The reality of rationing
Opponents of the main Democratic proposals for healthcare reform warn that consumers would be stopped from getting the care they need when they need it. President Obama’s plan is “rationing,” one political strategist blogged. It’s an unrealistic criticism, yet policymakers shouldn’t sugarcoat reality: Rationing is part of the healthcare system today, as it will be under any overhaul fashioned by Washington. That’s no argument for sticking with the current approach, however. Without significant improvements in the way healthcare is delivered and paid for, the escalating costs will cut off more people from the care they need.
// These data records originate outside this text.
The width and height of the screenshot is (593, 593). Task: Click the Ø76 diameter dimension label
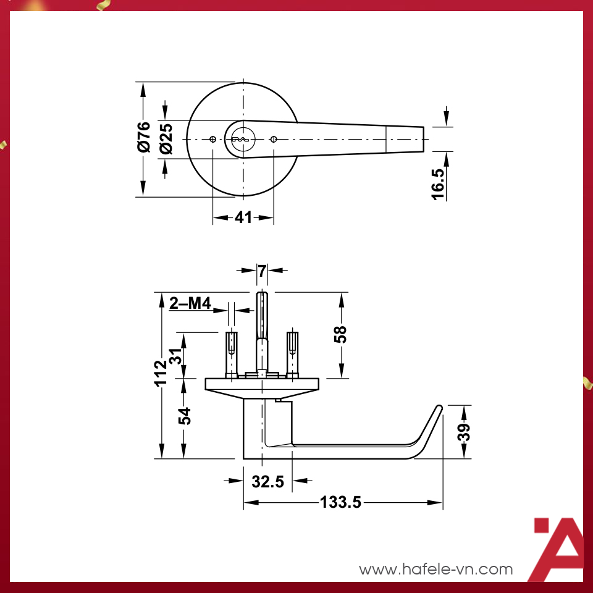(143, 137)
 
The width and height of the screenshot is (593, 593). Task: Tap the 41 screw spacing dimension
(243, 217)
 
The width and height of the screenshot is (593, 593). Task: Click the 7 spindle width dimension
(262, 270)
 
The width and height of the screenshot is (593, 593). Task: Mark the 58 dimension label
(340, 334)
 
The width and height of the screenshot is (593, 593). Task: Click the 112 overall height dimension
(161, 373)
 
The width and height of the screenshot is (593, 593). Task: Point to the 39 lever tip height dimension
(464, 432)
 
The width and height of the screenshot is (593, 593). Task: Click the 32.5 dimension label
(267, 481)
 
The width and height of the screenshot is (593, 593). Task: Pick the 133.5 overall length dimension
(340, 503)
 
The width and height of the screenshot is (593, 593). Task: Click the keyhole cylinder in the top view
(240, 139)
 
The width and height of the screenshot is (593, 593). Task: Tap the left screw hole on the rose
(212, 139)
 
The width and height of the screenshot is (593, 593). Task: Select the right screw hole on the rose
(274, 139)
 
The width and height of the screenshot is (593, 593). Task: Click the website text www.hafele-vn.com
(436, 569)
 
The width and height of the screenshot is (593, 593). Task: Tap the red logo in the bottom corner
(558, 549)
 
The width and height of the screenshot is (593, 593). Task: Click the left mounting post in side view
(231, 353)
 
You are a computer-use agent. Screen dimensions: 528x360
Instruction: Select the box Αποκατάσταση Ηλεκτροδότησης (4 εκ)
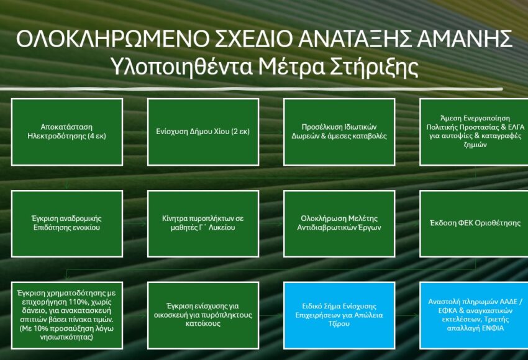pyautogui.click(x=67, y=132)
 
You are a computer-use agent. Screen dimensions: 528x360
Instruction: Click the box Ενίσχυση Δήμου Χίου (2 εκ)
pyautogui.click(x=203, y=132)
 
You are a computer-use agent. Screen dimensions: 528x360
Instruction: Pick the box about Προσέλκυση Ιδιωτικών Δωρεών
pyautogui.click(x=339, y=132)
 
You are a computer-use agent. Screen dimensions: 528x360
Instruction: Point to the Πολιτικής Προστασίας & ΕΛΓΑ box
pyautogui.click(x=474, y=132)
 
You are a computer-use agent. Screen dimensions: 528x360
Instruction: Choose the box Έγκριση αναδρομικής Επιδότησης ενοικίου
pyautogui.click(x=67, y=223)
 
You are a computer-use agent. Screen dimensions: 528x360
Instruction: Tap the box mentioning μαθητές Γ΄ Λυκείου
pyautogui.click(x=203, y=223)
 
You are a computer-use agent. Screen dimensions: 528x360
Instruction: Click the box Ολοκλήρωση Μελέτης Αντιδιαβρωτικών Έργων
pyautogui.click(x=339, y=223)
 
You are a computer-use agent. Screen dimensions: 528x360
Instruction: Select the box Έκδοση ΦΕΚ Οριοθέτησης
pyautogui.click(x=474, y=223)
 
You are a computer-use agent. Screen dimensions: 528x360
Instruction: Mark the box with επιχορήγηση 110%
pyautogui.click(x=67, y=315)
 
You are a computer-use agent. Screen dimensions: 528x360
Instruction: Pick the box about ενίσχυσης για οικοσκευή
pyautogui.click(x=203, y=315)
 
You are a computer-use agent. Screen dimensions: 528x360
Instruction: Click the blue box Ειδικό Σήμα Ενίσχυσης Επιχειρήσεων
pyautogui.click(x=339, y=315)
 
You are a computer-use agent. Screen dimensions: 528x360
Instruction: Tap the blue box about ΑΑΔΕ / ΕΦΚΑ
pyautogui.click(x=474, y=315)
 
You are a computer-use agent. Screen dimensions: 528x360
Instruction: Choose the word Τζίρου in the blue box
pyautogui.click(x=339, y=323)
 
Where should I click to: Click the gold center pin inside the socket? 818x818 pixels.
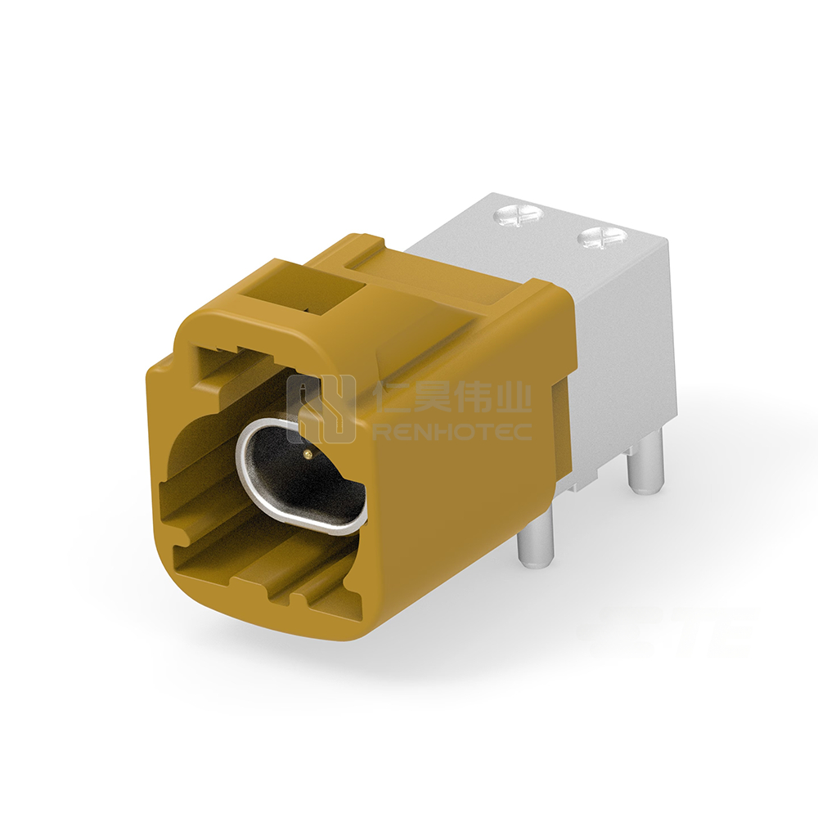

The current system rations care by income, an approach that leaves millions of people who have limited resourcesand no insurance with few options beyond free clinics and emergency rooms. This situation is acceptable to many (especially the well-insured) because it doesn’t involve the government deciding which treatments doctors can provide or which procedures insurance companies can pay for. Instead, services are available to anyone who can afford them, much as food and shelter are, with the safety net of Medicaid to support the poorest Americans.
Still, there is some government rationing. Washington and the states limit eligibility for Medicaid to the indigent, excluding many of the working poor who aren’t covered by their employers. And the reimbursement rates for government insurance plans -- Medicaid in particular -- are set so low, a diminishing number of doctors and hospitals participate. Those patients have to travel farther and wait longer for care.
Critics of the healthcare reform bills now moving through Congress insist that more extensive rationing would result if Congress created a Medicare-style, government-run insurance plan to compete with private insurers. Another likely source of rationing, they say, would be a government-led effort to compare the effectiveness of different treatments. They point to Britain’sNational Institute for Health Clinical Excellence, which has denied funding for selected drugs, surgeries and diagnostic treatments that didn’t meet its threshold for value.
Both of these arguments are hyperbolic and at least a little bit misleading. Although we’d prefer a government-run insurance option that has to negotiate with doctors and hospitals the same way private insurers do, we don’t believe that one with the power to set prices will necessarily out-compete the likes of Aetna, Kaiser Permanente and Blue Cross. That’s because private insurers will still be able to innovate with providers to deliver better care, just as FedEx and United Parcel Service have done to compete successfully with the U.S. Postal Service. And even if the “public option” somehow monopolized the market, recent history shows that the likely result would be more procedures and treatments being covered, not fewer. Politicians simply can’t resist the backlash that invariably results from attempts to limit their constituents’ access to healthcare services. For example, Congress enacted a healthcare planning bill in 1974 to deter duplicative or excessive spending, only to repeal it the following decade in the face of public protests.
As for comparative effectiveness research, Washington’s efforts thus far have been focused on filling the huge gaps in knowledge about how best to treat various ailments. It’s a process that will take years, but the promise is that patients and their doctors will be better able to compare treatments in terms of outcome and cost, leading to higher quality care. The work can also help reduce spending by curbing wasteful procedures. Granted, the idea raises the specter of bureaucrats setting age limits for hip replacements or ruling out some unconventional treatments for life-threatening illnesses. But federal and state governments already have that power over the Medicare and Medicaid programs, which hasn’t stopped the rapid introduction of new treatments and techniques. And unlike the British government, which not only provides insurance but employs the providers, ours can’t cap healthcare spending or bar the private sector from providing services simply because they’re too expensive.
We don’t think Washington should have the power to set a national budget for healthcare, and none of the bills moving through Congress contemplate that. But if Congress doesn’t get serious about controlling healthcare costs, future generations may not be able to avoid such draconian limits. Left unchecked, healthcare spending could consume a quarter of U.S. gross domestic product by 2025, and half by 2082, according to Congressional Budget Office estimates. If you’re looking for something to fear about healthcare in the future, that data is where you will find it.